=== TASK OBJECTIVE ===
Copy out the lines between the one holding "The height and" and the one holding "pyautogui.click(x=613, y=355)", both included, without the pictures.

Records:
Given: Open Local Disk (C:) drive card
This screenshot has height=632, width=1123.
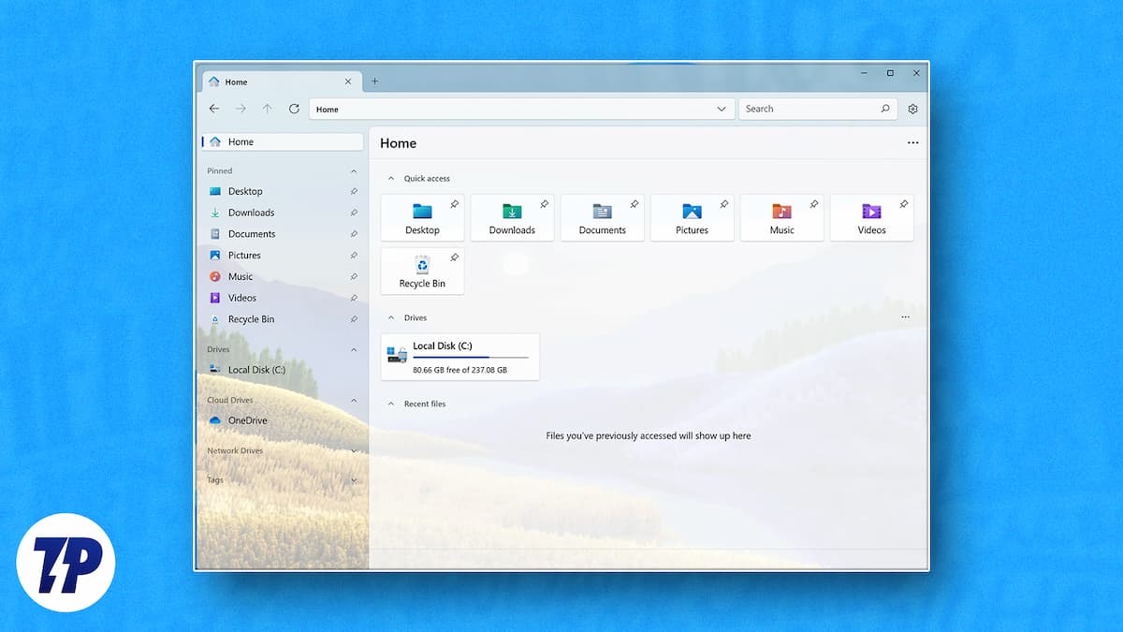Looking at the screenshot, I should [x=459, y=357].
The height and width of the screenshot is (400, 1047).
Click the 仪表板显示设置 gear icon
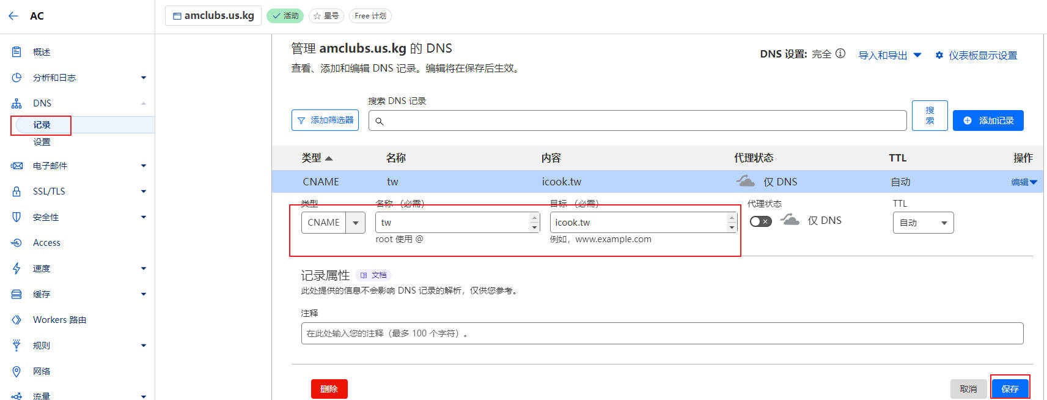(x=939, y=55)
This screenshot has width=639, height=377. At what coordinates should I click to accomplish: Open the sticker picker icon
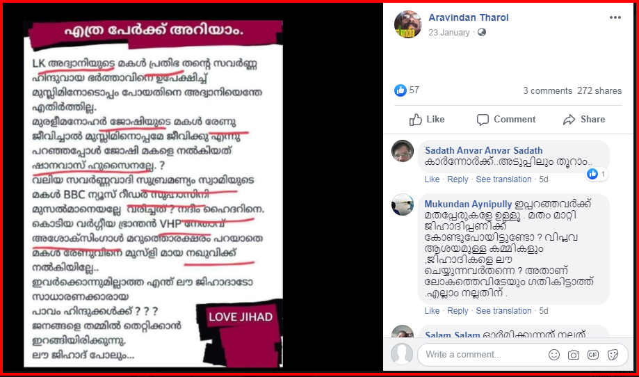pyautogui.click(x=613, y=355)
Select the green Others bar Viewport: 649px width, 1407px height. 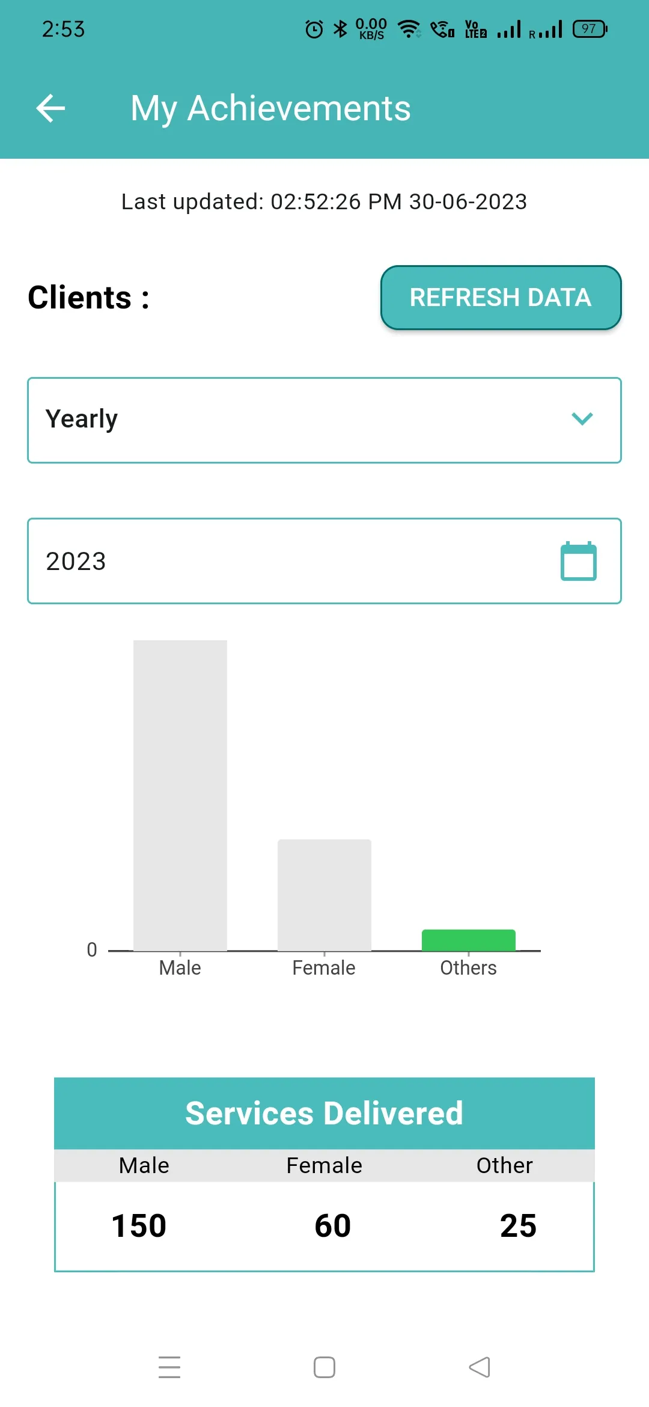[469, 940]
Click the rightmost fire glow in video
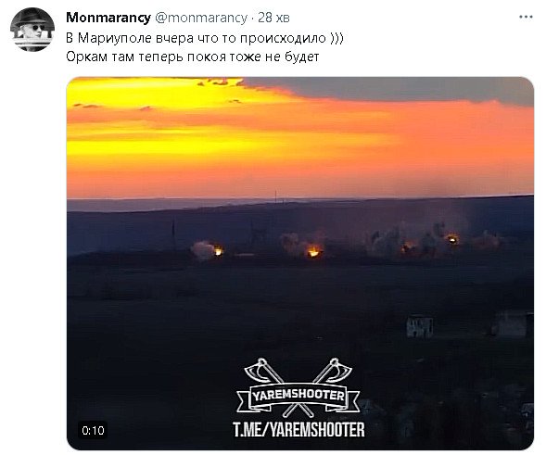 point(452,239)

=== FINAL RESULT ===
The height and width of the screenshot is (400, 1047).
Click the 仪表板显示设置 gear icon
(x=939, y=55)
This screenshot has width=639, height=377. At what coordinates should I click to accomplish: Open the sticker picker icon
pyautogui.click(x=613, y=355)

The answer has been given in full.